Leaving out every picture, copy the lines of the material below exactly, from the line containing "The width and" through the line containing "This screenshot has width=1568, height=579.".

##### DATA FOR THIS EXERCISE #####

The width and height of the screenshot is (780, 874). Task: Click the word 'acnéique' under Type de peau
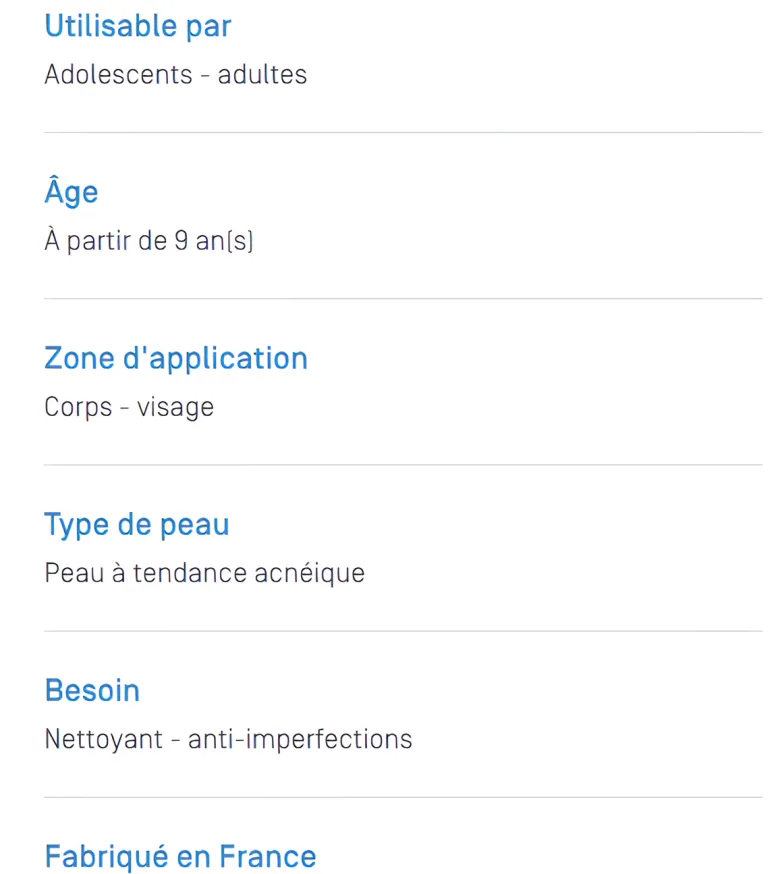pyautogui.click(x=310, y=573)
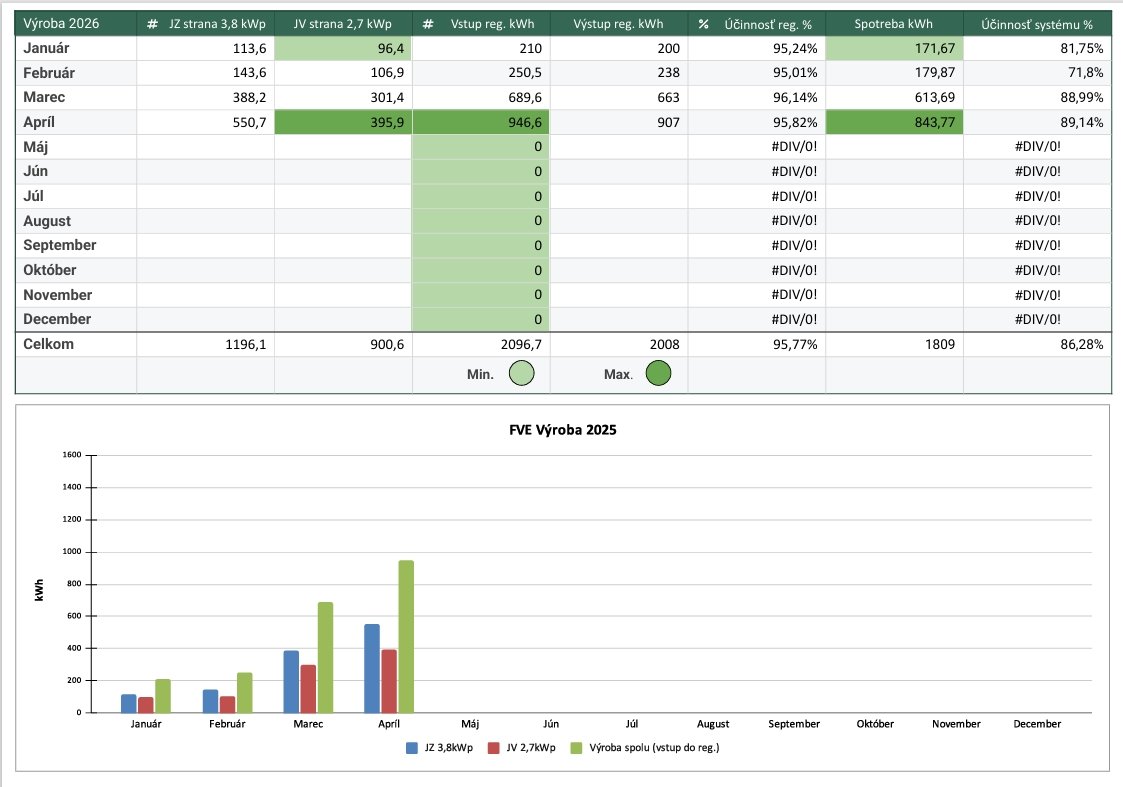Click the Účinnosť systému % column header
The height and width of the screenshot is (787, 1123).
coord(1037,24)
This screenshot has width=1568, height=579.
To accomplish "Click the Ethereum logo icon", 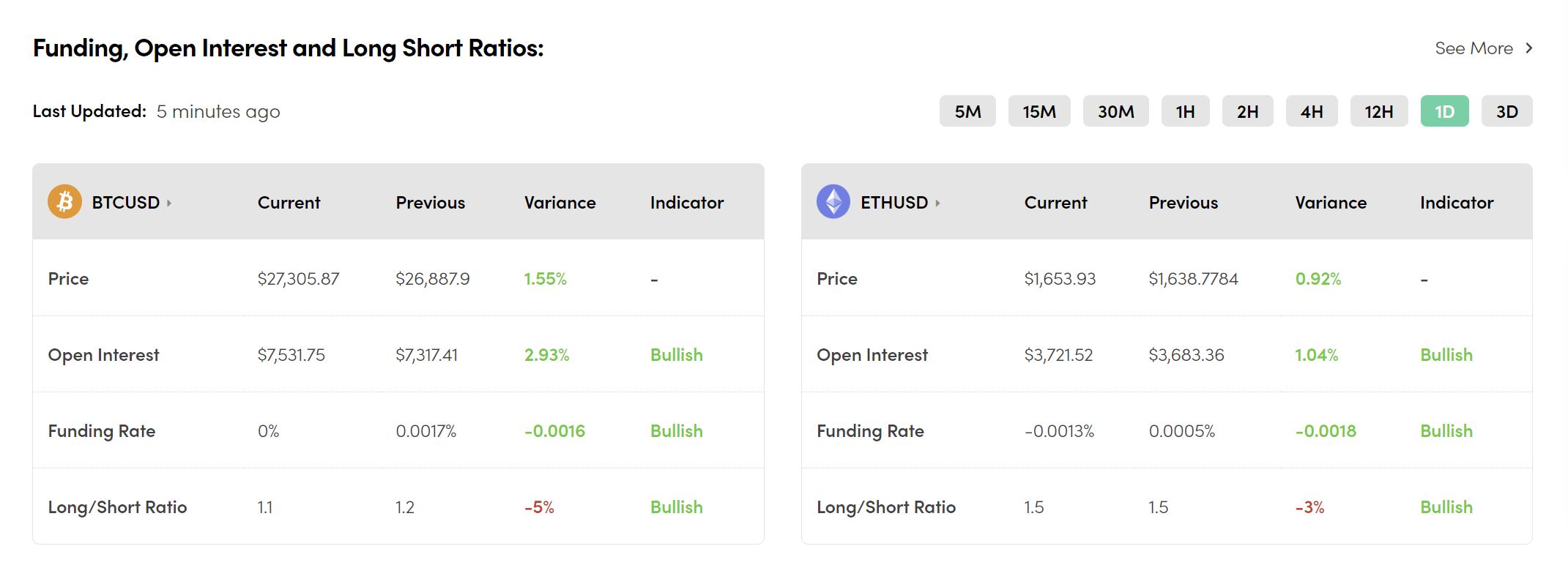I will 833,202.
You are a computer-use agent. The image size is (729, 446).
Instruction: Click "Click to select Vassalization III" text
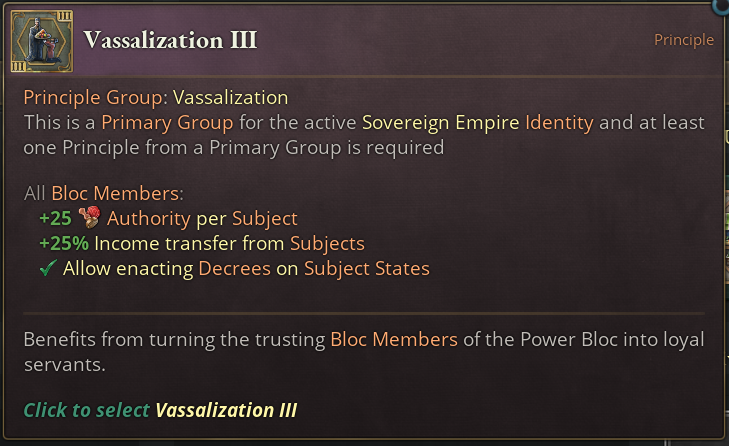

#####
##### DATA FOR THIS EXERCISE #####

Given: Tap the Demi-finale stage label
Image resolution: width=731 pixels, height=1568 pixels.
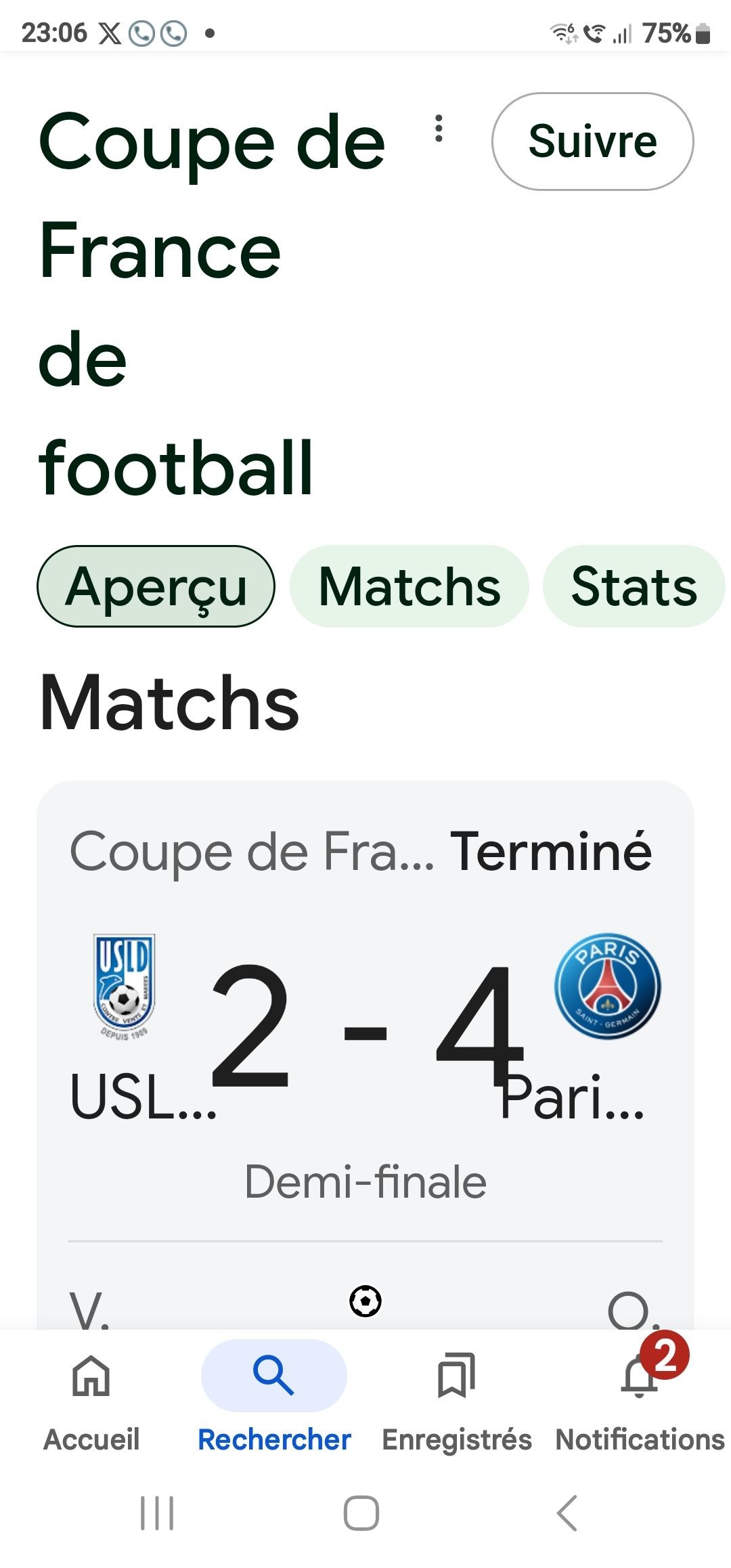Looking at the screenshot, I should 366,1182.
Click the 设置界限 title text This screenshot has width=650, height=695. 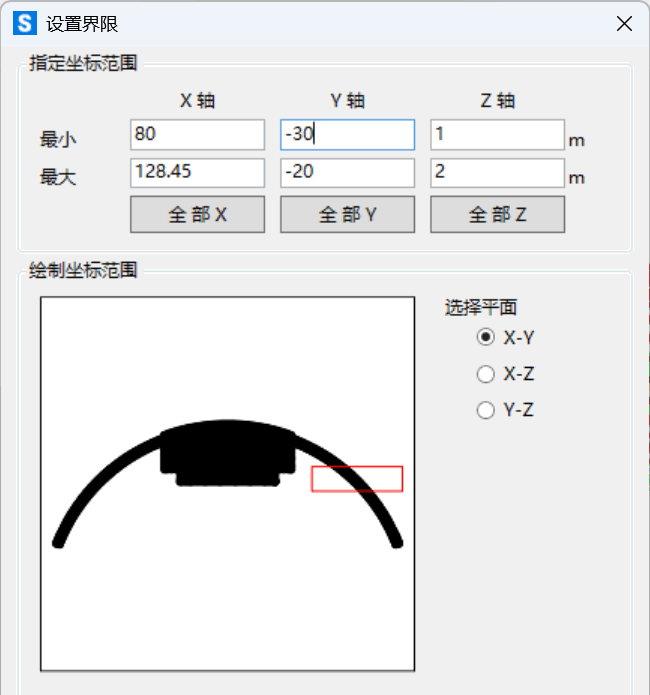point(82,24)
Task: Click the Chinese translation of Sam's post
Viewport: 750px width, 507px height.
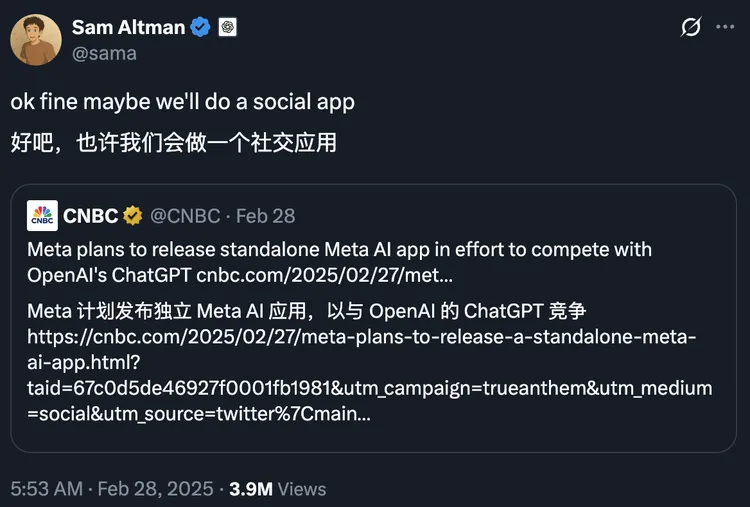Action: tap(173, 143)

#####

● **WRITTEN ANSWER**
The width and height of the screenshot is (780, 874). Task: Click the word 'acnéique' under Type de peau
pyautogui.click(x=310, y=573)
Click the Účinnosť systému % column header
The height and width of the screenshot is (787, 1123).
coord(1037,24)
This screenshot has width=1568, height=579.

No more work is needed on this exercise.